The specific oxidation mechanism in the initial stages of O2 adsorption on submonolayer Ba covered W(1 1 0) surface

The initial oxidation of a polarized 0.35-ML Ba-covered W(1 1 0) surface has been investigated in detail by high-resolution photoemission spectroscopy using synchrotron radiation. Upon small exposures (⩽0.15 L) to O2, both interfacial W 4f (Ba-coordinated W) and Ba 4d core levels shift simultaneously toward smaller binding energies and then fix during 0.15–0.25 L, finally disappear at 0.6 L. The concurrent negative shifts of both interfacial W 4f and Ba 4d peaks can be attributed to be a consequence of the increased occupancy of 5d states.
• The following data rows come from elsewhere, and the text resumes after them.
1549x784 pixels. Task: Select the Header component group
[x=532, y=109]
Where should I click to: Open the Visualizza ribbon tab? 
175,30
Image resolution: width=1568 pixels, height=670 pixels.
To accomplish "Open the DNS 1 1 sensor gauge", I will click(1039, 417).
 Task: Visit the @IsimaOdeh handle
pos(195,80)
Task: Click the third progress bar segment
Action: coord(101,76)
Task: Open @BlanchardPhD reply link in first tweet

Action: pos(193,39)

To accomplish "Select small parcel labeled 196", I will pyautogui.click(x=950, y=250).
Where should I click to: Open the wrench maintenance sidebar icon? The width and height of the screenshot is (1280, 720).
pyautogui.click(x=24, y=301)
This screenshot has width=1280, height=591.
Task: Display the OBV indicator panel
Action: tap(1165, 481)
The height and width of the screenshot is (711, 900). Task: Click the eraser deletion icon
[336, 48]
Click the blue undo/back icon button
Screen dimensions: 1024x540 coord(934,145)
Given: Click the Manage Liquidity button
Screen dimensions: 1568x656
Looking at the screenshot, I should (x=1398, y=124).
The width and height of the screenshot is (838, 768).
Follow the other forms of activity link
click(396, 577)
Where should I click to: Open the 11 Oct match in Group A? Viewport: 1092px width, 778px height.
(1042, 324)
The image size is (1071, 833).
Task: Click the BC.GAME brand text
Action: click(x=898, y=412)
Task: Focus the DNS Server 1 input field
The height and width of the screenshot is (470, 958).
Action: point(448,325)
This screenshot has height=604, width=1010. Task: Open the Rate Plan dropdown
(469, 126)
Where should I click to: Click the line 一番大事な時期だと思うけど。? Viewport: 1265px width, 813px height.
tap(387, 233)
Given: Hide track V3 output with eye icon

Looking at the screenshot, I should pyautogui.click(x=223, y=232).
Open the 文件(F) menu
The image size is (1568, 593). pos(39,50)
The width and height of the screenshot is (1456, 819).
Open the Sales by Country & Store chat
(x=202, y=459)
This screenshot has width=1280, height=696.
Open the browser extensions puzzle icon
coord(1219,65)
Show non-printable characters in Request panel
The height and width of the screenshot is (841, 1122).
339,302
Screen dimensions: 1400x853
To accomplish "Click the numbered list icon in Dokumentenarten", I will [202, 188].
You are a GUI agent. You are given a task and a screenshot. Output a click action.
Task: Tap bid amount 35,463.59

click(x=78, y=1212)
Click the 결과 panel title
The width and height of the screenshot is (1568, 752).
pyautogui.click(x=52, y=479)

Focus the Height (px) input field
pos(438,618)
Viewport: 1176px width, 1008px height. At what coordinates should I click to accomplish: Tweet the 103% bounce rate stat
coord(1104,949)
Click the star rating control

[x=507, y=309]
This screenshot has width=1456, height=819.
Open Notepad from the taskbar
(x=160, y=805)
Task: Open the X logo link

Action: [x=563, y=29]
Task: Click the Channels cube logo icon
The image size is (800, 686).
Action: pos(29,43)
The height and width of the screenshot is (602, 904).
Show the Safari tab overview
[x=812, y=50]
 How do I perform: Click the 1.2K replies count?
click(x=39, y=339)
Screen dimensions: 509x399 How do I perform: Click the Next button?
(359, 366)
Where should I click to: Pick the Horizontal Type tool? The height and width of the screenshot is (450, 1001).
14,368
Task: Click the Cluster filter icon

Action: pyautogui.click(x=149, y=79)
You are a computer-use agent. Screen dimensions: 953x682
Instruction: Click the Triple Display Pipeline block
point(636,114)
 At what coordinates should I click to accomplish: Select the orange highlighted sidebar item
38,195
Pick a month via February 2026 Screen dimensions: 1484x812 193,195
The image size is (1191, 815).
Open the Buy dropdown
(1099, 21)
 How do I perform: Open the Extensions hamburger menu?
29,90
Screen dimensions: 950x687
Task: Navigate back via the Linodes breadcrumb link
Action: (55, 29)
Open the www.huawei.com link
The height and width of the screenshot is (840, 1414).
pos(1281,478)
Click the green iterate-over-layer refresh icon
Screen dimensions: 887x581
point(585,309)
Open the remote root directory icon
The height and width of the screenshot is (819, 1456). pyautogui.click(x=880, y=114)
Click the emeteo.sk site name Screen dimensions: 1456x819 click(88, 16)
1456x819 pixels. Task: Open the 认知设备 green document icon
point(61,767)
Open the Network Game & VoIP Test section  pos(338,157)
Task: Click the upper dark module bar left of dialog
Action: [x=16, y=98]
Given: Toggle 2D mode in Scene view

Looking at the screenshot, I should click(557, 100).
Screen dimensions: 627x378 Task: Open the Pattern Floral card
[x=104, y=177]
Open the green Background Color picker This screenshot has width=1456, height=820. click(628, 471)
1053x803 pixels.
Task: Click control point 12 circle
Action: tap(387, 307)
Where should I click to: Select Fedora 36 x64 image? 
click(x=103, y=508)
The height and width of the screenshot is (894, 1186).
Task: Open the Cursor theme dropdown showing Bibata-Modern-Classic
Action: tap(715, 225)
This explanation is supported by the variations of 5d stats in valence band spectra upon the initial oxidation. Our results clearly demonstrate that charge rearrangement is the dominant effect in the surface reactivity of our oxidized surface. We also found that this charge redistribution is associated with a structural change during oxidation, which is in contrary to previous studies of alkali-metal promotion. That is, oxygen is first chemisorbed atop the polarized Ba adlayer, then incorporates beneath Ba adatoms to form a covalent Ba–O–W complex upon further dosage, and reacts strongly with the Ba overlayer to become an ionic Ba+2O−2 surface dipole layer at 0.6 L.